How OCT-A supports detection and management of key retinal conditions

30 January 2026
Winter 2026

OCT-A is increasingly valuable for detecting and managing retinal conditions such as nAMD and diabetic retinopathy. Kathy Oxtoby looks at its benefits and the challenges in community optometric practice.

In the last decade, optical coherence tomography angiography (OCT-A) has “revolutionised eye care by providing high-resolution images of microvascular structures, enabling early detection and monitoring of conditions such as diabetic retinopathy [DR], macular degeneration, and glaucoma” (The Ophthalmologist, 2025). 
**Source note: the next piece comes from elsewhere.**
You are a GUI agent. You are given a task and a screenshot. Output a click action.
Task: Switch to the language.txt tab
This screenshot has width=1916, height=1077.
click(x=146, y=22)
OCT-A allows “non-invasive, dye-free visualisation of retinal and choroidal vascular structures”, says Christiana Dinah, Consultant Ophthalmologist and Director of Research and Innovation at London North West University Healthcare NHS Trust. She says the premise is that by taking many OCT B-scans very quickly, one after another, the machine can detect very small changes caused by moving blood cells (motion contrast), which enables mapping of the blood vessels in the retina and choroid. “It therefore generates depth-resolved, layer-by-layer ‘angiograms’ co-registered with structural OCT.”

Introduced commercially around 2014, OCT-A “now underpins daily retinal diagnostics”, says Tariq Aslam, Consultant Ophthalmologist at Manchester Royal Eye Hospital (MREH) and Professor of Ophthalmology at the University of Manchester.  

He says that at MREH, OCT-A is used for routine diagnosis and follow-up of DR, neovascular age-related macular degeneration (nAMD), and many other conditions affecting retinal vasculature, such as retinal vein occlusions.  

OCT-A allows microvascular disruption or neovascular growth to be visualised long before these become clinically visible, says Tariq. “This is an insight that will be increasingly valuable for optometrists making early or follow-up assessments.”